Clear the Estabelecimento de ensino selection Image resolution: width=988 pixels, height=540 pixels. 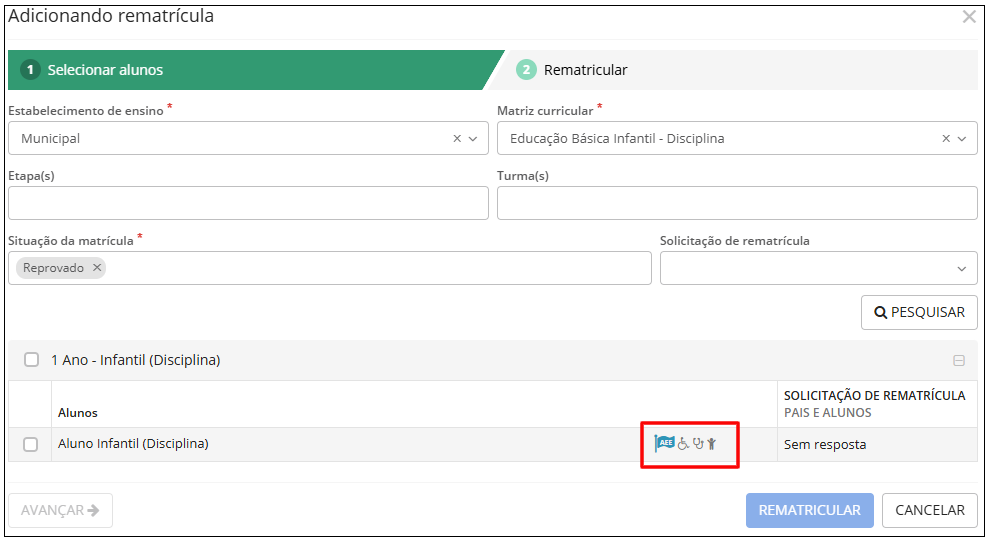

--------

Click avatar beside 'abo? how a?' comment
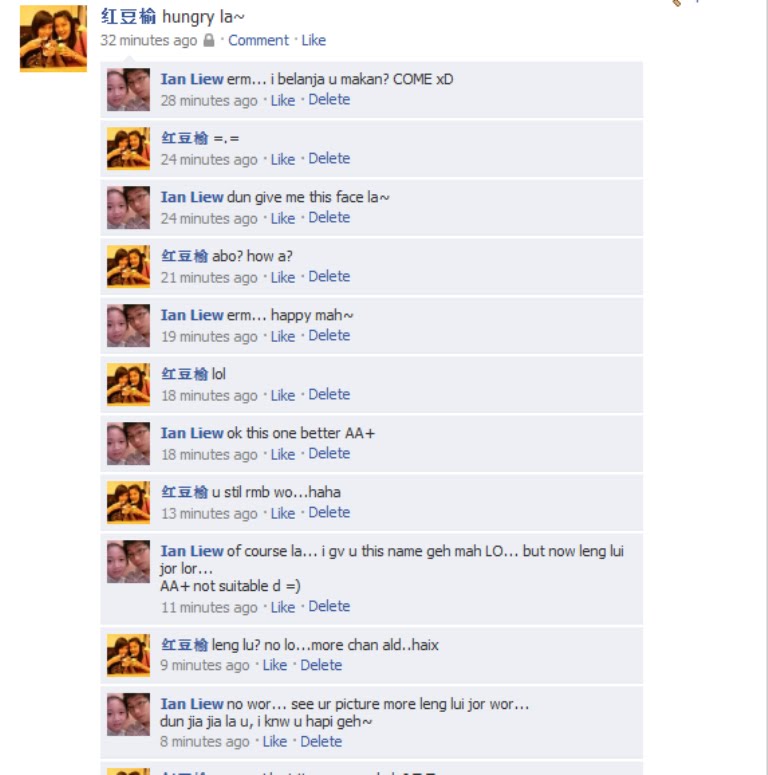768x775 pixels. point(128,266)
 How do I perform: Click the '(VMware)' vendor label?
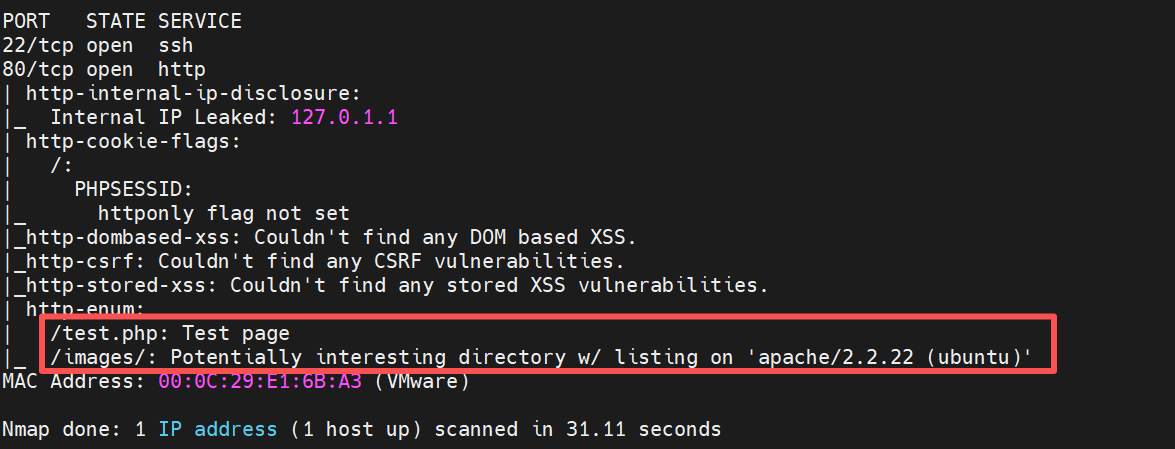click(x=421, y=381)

--------

### EXERCISE DIRECTIONS
Rewrite the items from the line with "Click avatar beside 'abo? how a?' comment" to the line with "click(x=421, y=381)", changing "avatar" to "profile icon" and keeping everything else the same. Leave the pictures out of your answer.

### TASK SOLUTION
Click profile icon beside 'abo? how a?' comment
768x775 pixels. point(128,266)
 How do I perform: Click the '(VMware)' vendor label?
click(x=421, y=381)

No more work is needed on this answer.